Writers: Julian Fellowes (based on an original story by H. G. Wells)
Original Music and Lyrics: Beverley Cross and David Heneker
New Music and Lyrics: George Stiles and Anthony Drewe
Director: Rachel Kavanaugh
Choreographer: Andrew Wright
Musical Supervisor/Conductor: Graham Hurman
Reviewer: Bill Avenell
This much-revised version of the 1960s musical, written as a vehicle for Tommy Steele and turned into a successful film, gets a standing ovation at Chichester. A little surprising perhaps when much of the first half is rather ordinary with the shadow of Steele standing over it, but totally understandable after a much invigorated second half and with a lively performance of the classic Flash Bang Wallop ringing in the ears.
The original may have been written for Steele but this production is very much a vehicle for Chichester and its technical initiatives, which Director Rachel Kavanaugh uses with aplomb, and it is worth a ticket just for ‘the creatives’. Paule Constable’s lighting is excellent; the quirky choreography of Andrew Wright gives the show a certain individuality. Graham Hurman directs and conducts an excellent orchestra with pizazz and Paul Brown’s set uses all the Chichester technical wizardry to move seamlessly from seafront bandstand through drapery emporium, street scenes and public bars to society drawing room with one spin of the stage.

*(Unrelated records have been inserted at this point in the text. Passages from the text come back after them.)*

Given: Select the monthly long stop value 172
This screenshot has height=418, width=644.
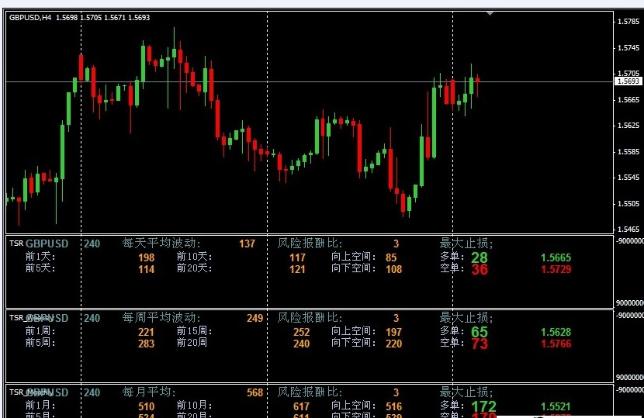Looking at the screenshot, I should click(483, 406).
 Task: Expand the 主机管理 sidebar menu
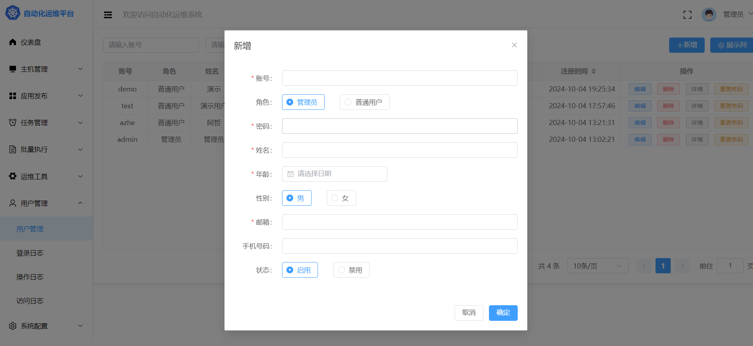click(46, 69)
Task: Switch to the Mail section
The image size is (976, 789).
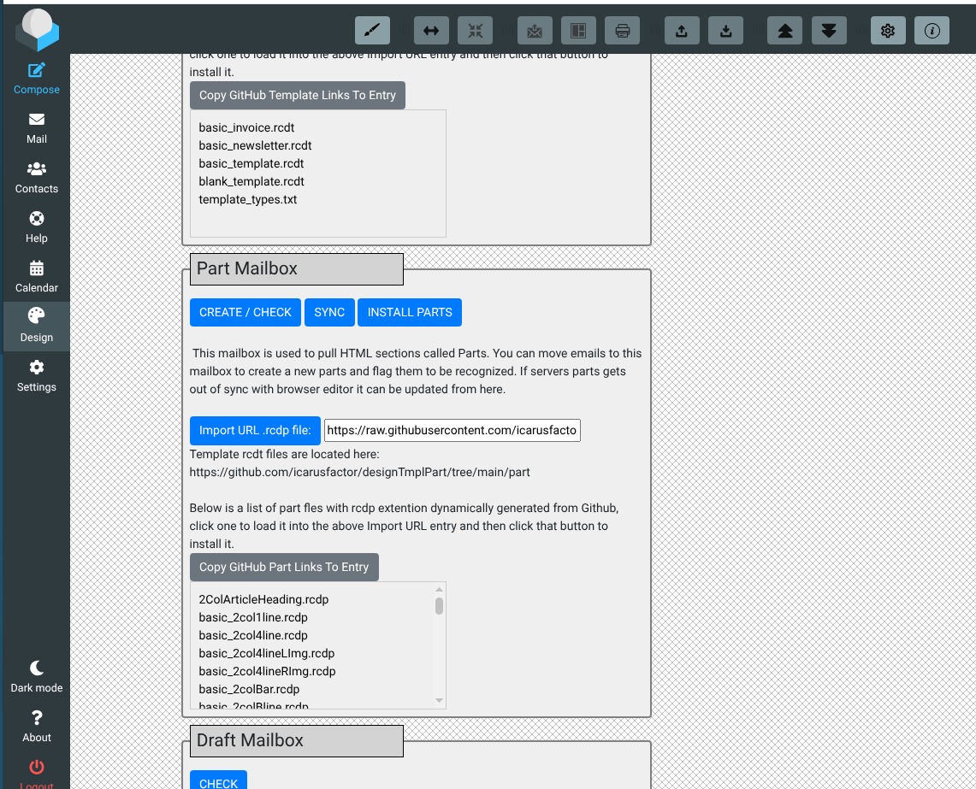Action: (x=36, y=128)
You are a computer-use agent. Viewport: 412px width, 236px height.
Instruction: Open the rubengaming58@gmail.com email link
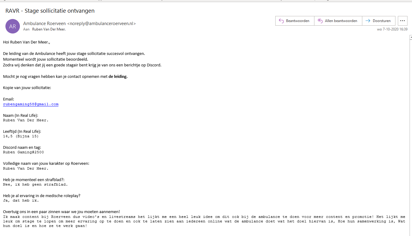31,104
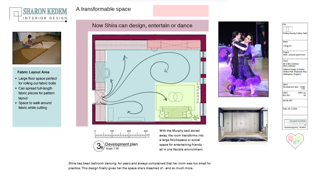Click the 'Now Shira can design' banner
The height and width of the screenshot is (179, 318).
point(142,25)
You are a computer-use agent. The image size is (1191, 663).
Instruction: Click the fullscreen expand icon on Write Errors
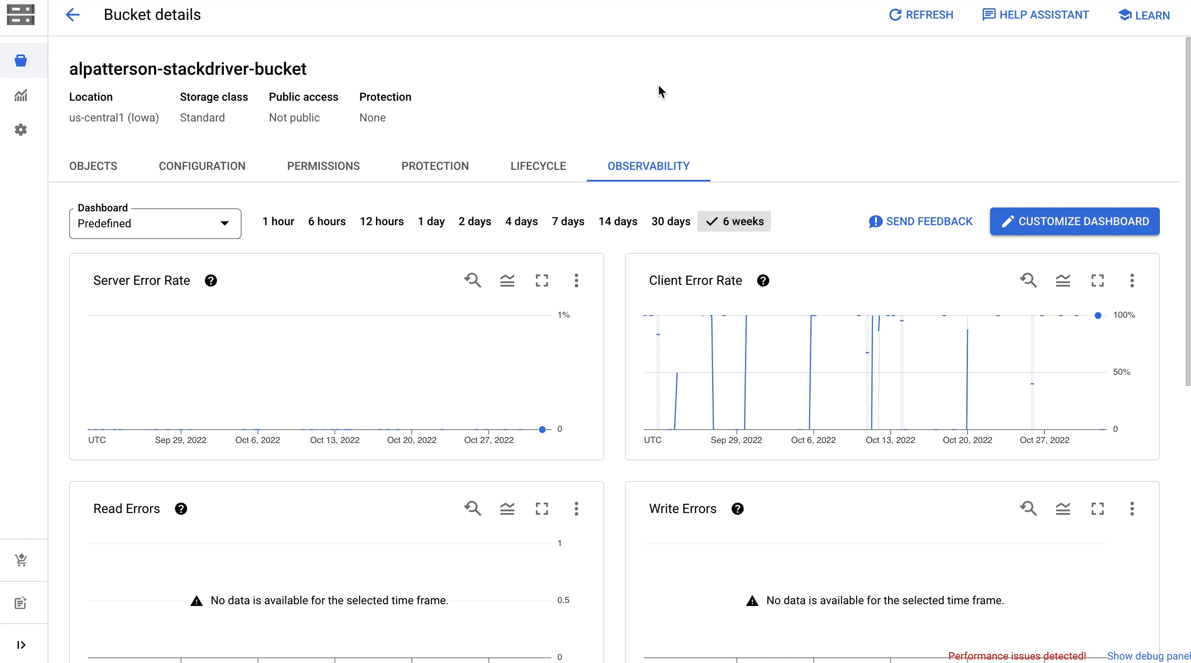pyautogui.click(x=1098, y=509)
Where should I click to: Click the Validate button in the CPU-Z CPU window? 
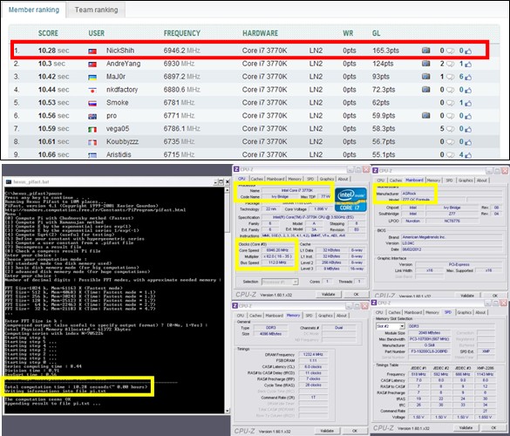[x=328, y=294]
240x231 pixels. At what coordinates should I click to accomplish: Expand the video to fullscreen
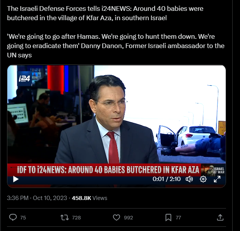[x=217, y=179]
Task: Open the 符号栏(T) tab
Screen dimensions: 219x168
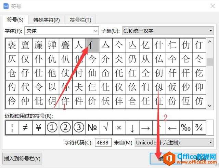Action: 80,20
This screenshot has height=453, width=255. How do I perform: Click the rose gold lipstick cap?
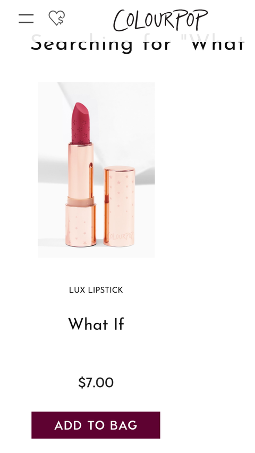point(119,206)
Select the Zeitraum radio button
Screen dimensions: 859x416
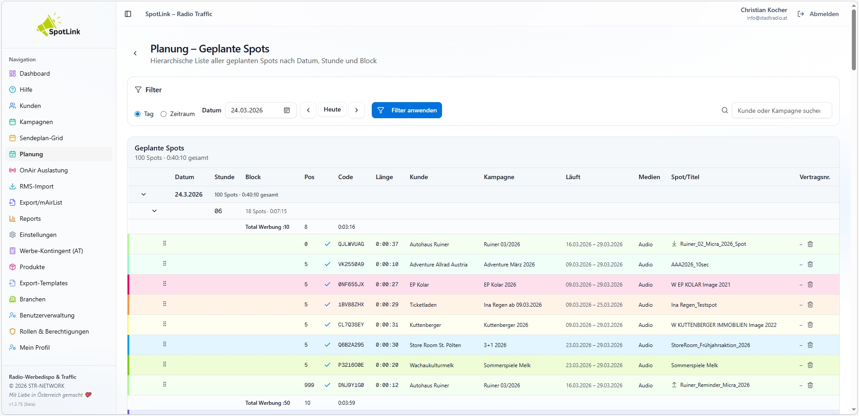point(164,114)
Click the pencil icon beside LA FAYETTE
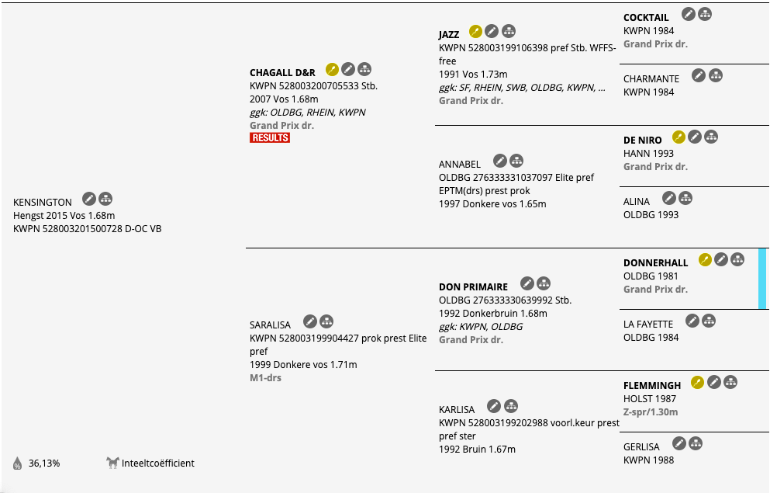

By contrast the story is suitably simple, based as it is on H.G.Wells Kipps: The Story of a Simple Soul brought up to date by the golden touch of Julian Fellowes, which tells the ‘rags to riches and back again’ tale of one Arthur Kipps with an attendant love story of childhood sweetheart against society beauty.
The cast is wonderful and, in Charlie Stemp as Kipps, has a performer who holds his own through 20 of the 22 numbers in a physical tour de force. He is ably supported by his two leading ladies, Devon-Elise Johnson as Ann and Emma Williams as Helen and, although this is very much a show where the whole is greater than the parts, Ian Bartholomew as the playwright Chitterlow and Gerard Carey, doubling as fraudster Walsingham and the photographer, also stand out.
The singing of the three principals may be a bit variable but then so is the playlist of songs. George Stiles and Anthony Drewe have added new material to the original Cross and Heneker music, which, just like the original, is not all notable. But they have come up with a cracker in Pick Out a Simple Tuneand this number at the beginning of the second act really starts the revival in which Kavanaugh brings all her skill and resources to bear and which carries the production through to its culmination in the splendid flash-bang denouement and that little bit extra.
Don’t go home at half time and certainly don’t go home before the very final curtain.